Pixel coordinate grounding data:
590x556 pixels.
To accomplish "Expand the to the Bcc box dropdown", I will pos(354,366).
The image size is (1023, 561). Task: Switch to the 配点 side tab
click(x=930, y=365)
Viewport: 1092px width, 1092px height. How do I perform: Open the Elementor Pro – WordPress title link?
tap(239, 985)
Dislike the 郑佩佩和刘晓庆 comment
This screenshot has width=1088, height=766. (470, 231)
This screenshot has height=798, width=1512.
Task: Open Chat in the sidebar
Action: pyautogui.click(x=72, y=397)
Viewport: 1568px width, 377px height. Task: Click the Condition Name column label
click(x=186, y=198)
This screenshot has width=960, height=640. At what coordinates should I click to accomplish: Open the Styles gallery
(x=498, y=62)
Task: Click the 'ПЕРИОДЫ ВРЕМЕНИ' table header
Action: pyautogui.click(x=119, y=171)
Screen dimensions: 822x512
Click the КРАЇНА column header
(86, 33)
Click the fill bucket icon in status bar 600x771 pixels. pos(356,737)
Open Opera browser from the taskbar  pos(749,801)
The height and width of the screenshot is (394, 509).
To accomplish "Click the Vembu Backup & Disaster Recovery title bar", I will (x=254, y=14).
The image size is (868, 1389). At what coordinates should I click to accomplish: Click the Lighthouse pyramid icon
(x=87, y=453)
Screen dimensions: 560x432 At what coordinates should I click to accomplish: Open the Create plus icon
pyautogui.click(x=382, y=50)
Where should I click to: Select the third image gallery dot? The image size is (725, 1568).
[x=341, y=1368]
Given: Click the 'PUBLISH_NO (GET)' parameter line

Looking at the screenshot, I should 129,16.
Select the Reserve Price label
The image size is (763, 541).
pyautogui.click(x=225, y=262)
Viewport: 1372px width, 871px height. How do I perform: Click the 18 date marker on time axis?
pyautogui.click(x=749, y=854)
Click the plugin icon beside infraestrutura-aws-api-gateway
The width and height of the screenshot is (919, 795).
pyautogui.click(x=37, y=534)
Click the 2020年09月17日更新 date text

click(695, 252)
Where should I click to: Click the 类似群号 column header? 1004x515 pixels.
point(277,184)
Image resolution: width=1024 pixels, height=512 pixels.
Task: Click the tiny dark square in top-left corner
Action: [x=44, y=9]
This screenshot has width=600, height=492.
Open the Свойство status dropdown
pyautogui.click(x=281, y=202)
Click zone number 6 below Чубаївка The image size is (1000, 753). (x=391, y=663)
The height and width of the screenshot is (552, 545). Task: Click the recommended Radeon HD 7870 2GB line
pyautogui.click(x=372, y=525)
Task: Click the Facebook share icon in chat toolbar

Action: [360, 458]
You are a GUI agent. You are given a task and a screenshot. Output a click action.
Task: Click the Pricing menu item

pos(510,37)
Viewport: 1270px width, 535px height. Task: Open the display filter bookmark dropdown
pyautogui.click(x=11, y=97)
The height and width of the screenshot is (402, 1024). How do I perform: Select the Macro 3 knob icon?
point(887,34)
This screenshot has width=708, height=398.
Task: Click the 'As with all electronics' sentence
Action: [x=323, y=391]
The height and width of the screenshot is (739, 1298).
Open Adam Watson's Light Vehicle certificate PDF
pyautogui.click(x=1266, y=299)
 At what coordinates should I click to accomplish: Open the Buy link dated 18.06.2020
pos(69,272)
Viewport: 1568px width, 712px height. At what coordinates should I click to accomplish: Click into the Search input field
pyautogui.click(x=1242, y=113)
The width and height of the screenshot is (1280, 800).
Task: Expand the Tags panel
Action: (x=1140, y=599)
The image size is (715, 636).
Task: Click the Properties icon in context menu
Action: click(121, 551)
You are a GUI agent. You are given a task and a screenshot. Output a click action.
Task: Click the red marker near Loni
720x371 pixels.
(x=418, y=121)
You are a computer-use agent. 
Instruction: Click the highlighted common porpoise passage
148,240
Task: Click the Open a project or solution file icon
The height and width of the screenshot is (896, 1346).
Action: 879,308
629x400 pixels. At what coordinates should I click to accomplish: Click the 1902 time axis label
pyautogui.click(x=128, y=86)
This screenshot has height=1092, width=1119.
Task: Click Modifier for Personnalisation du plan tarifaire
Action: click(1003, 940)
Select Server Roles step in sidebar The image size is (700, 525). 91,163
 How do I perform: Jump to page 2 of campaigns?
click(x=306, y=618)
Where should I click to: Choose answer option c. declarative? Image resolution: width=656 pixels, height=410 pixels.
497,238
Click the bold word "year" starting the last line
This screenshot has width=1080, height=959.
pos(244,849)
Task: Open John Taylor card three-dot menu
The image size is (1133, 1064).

→ **Task directions**
Whenever the string "will" turns up in a line of the data, copy that line.

→ **Result of this task**
To accomplish "Expand the to the Bcc box dropdown", I will pos(354,366).
To accomplish "Click the Vembu Backup & Disaster Recovery title bar", I will (x=254, y=14).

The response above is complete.